While there is much rightful complaint about schools and the quality of education many of our young are receiving, our nation presents young people with more educational opportunities than ever before. In the 18th century, literacy was fairly high in New England and in some Middle Atlantic colonies. In the Southern colonies, Virginia, the Chesapeake and Carolinas, it was a capital crime to teach a black slave to read or sign his name, and black slaves were severely punished if they were discovered to be literate. But it was not just blacks who were kept uneducated. The Southern planter class in these colonies deliberately discouraged poor whites from learning to read or write, and the rate of illiteracy was extremely high, as historians have discovered. Many of those who enlisted in the American revolutionary army could not read or write their own names. Most of the heroes of Washington’s army never read Locke, Paine or the Declaration of Independence. They joined the war for independence because they believed their rights as Englishmen had been denied and because they believed in their independence.
Today more American youth are completing high school and college and there is an increased premium on being educated. By 2012 about a third of the nation’s 25- to 29-year-olds had earned a bachelor’s degree. This share has been slowly edging up for decades from about one-fifth in the early 1970s to today. At the same time, 90 percent of this same age cohort were high school graduates, up from 78 percent in 1971.
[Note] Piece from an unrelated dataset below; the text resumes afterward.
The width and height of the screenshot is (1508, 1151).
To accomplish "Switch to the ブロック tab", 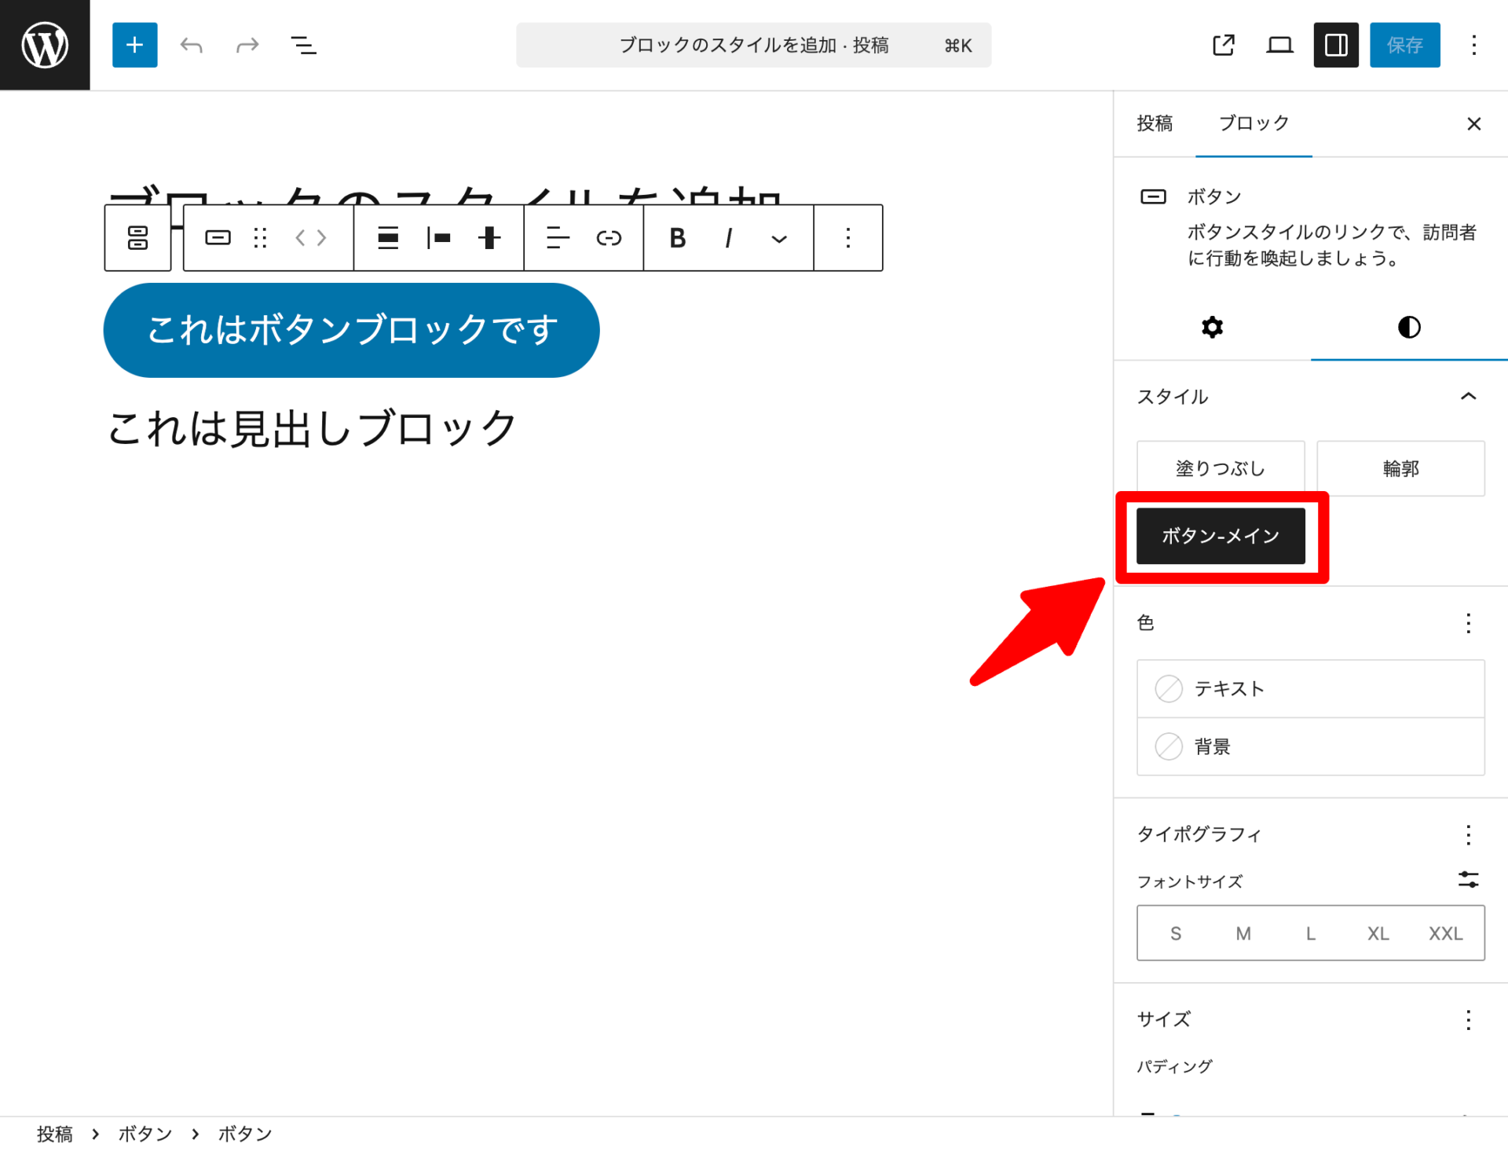I will coord(1254,123).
An America Worth Fighting For
All of this is not to suggest that all’s well with the world or the nation. We face serious problems on every front. The Mindszenty Report will continue to discuss these problems: the persecution of Christians at home and abroad, the terrorist threat, the deterioration of the traditional family, and left-wing lunacy. At the same time, we should take an occasional break to remind ourselves what we are defending. Progress is often slow and never an even path. Battles are won by the committed, the resourceful and the inspired. America is inspiring from its birth to what we have achieved thus far. The American dream is still worth dreaming.